For those who may not have noticed, last Friday would have marked the 81st birthday of the man born and raised as Malcolm Little; who lived his all too brief but enlightening life under the name Malcolm X, and who was taken from this earth 41 years ago under his Muslim name of El Hajj Malik el Shabazz.
Most of us living today would probably know of Malcolm X only because of what has been said in the history books (or from Spike Lee’s original film X) about his progression from young petty criminal to firey Black Nationalist polemicist for the early Nation of Islam, to antiwar/antiracist Black radical militant. But for those who lived through the bad old days of the civil rights struggle, Malcolm stood as the human incindeary fuse that lit into the ticking time bomb of Black oppression; the enforcer whose message of independent self-determination and defense of freedom “by any means neccessary” was the compliment to his fellow activist icon Dr. Martin Luther King’s “I have a dream” vision of non-violent disobedience. And strangely enough, even though Malcolm X and Dr. King developed from different backgrounds and perspectives, the two of them were slowly but surely reaching a consensus, if not a agreement, on the need to go beyond the limitations imposed by their religious upbringing and seek radical transformation of the political system for the benefit of everyone, not just Blacks.

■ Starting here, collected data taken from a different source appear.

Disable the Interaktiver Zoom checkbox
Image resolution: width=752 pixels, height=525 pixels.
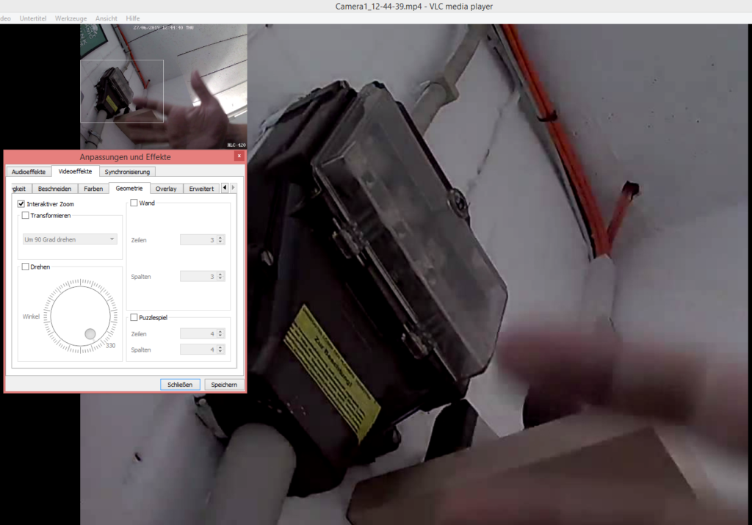coord(22,203)
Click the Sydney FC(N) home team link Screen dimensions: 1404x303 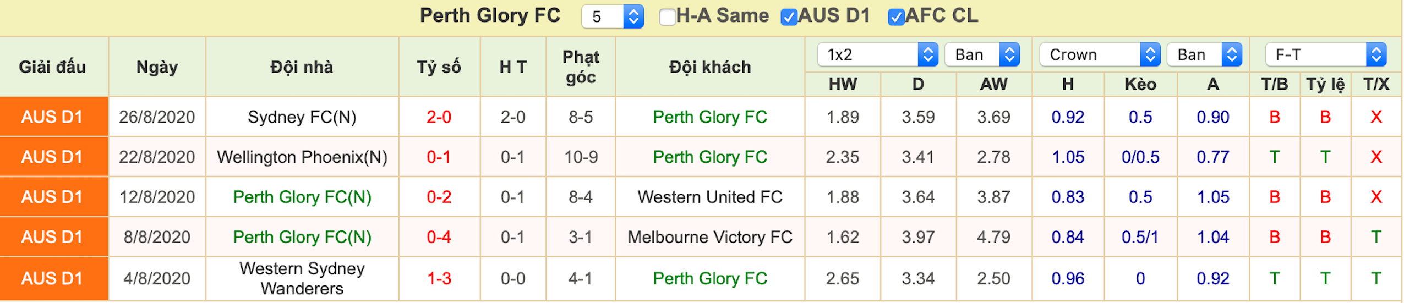(x=302, y=117)
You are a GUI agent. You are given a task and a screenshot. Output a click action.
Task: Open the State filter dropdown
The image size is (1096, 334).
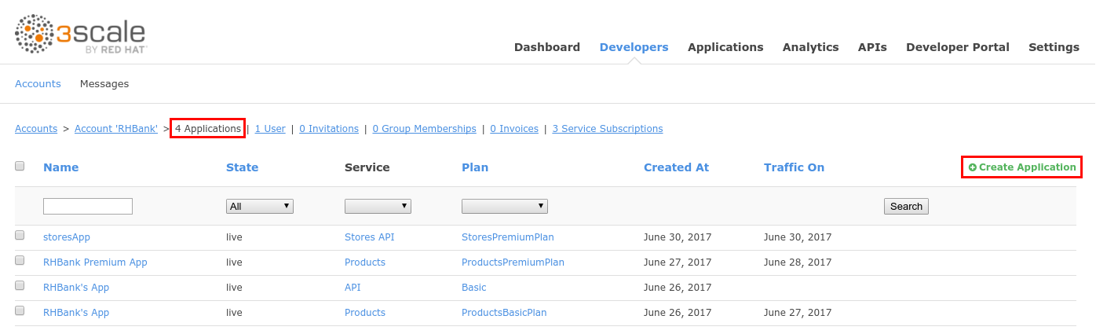(259, 206)
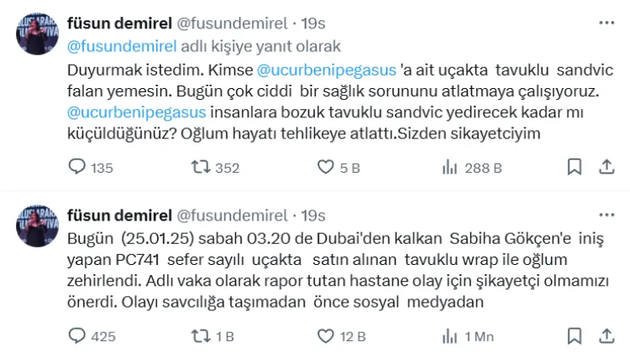
Task: Open more options on second tweet
Action: point(606,215)
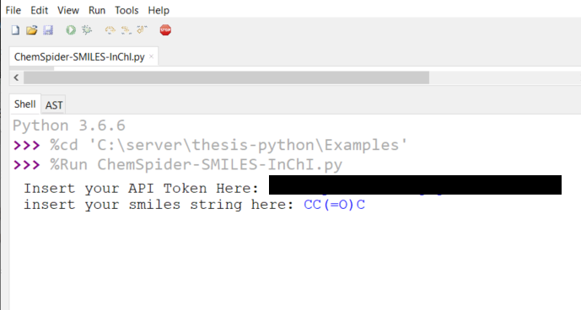Click the New file icon
The height and width of the screenshot is (310, 581).
pyautogui.click(x=15, y=30)
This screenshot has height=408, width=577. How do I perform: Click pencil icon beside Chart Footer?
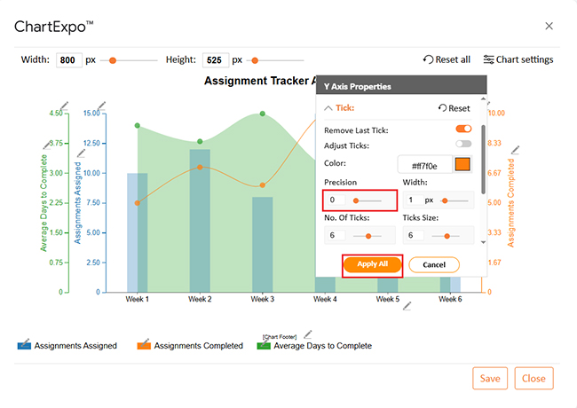pyautogui.click(x=308, y=334)

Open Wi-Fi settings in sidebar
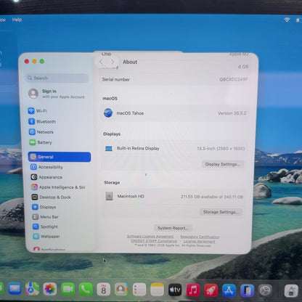(38, 111)
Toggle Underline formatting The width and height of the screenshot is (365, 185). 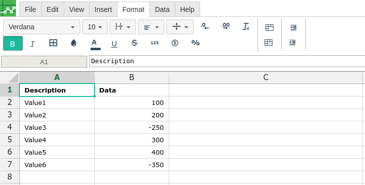(x=114, y=44)

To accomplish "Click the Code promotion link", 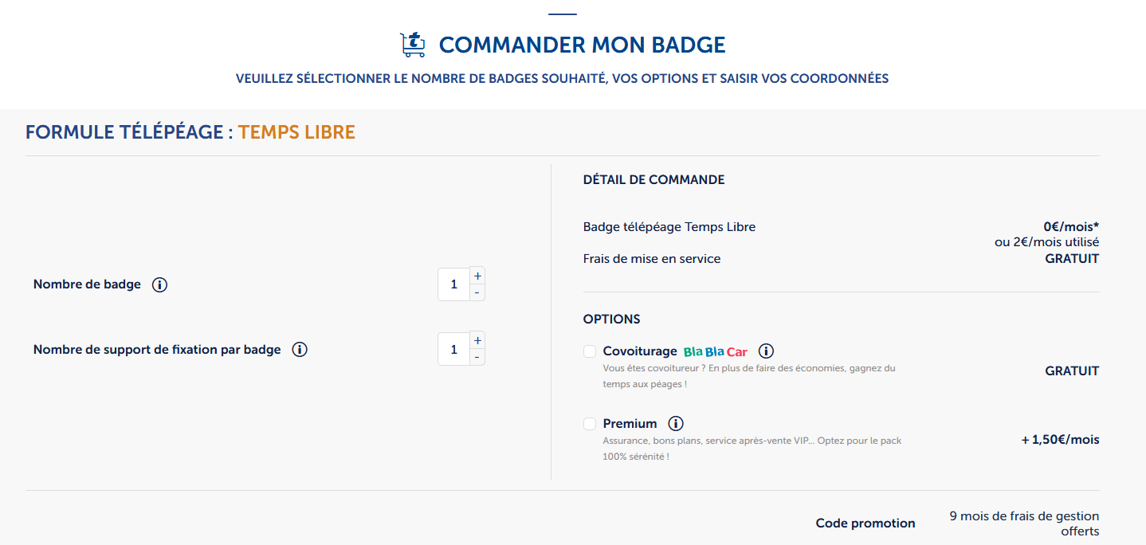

I could go on about how important Malcolm X’s/El Hajj Malik el Shabazz’s legacy was to the Black freedom movement, and how his words still strike meaningful chords in this day and age….but fortunately, someone far better than me has penned a tribute that is more than worthy of his impact.
Shanikka, who is a regular diarist at Maryscott O’Connor’s megablog resourse My Left Wing, has come out with what she says is the first of a three part series on Malcolm, his legacy, and his relevance to the present times. It is very long for an MLW diary, but trust me, it is more than worth reading it in full. An execerpt, to tempt your hungry soul:
Most people in the mainstream don’t know (or don’t want to know because it’s inconvenient for their post-hoc reconstruction of Dr. King’s views) that at the end of their respective lives, Dr. King and Malcolm X were politically moving towards each other, in terms of viewpoints about the struggle and methods. Over the years I have had many moments of fantasy about what could have been, for African-Americans, if Malcolm had continued to live even until Dr. King was killed 3 years later. Most Americans have this fantasy that it was Dr. King who was successful all by his lonesome, his Christian non-violence movement morally swaying Americans to his view, and that other than “small details”, America itself has truly changed. And, but for folks — mostly of color — who just won’t “move on”, has solved its race problem.
Whereas if you actually study the history and compare on the ground to what exists today, it becomes obvious that but for Malcolm X, and the subsequent ascension of the Black Nationalist movement including its champions the Black Panthers in the urban areas, Dr. King’s success –transitory as it appears to be, in hindsight — was directly correlated with majoritarian America seeing full frontal what the alternative could be and *would be.*
What could have been, had they both lived. I suspect that a lot of things we still talk about and struggle about today would have been resolved long ago. I know that when I first heard The Ballot or The Bullet as a college student in 1978, I cried, knowing he was dead and that the brutal, practical advice to African-Americans about how to succeed long term and *permanently* in our struggle for our due in this country was rapidly being shunted away as “violence” and “hatred” for self-serving political reasons, and no more.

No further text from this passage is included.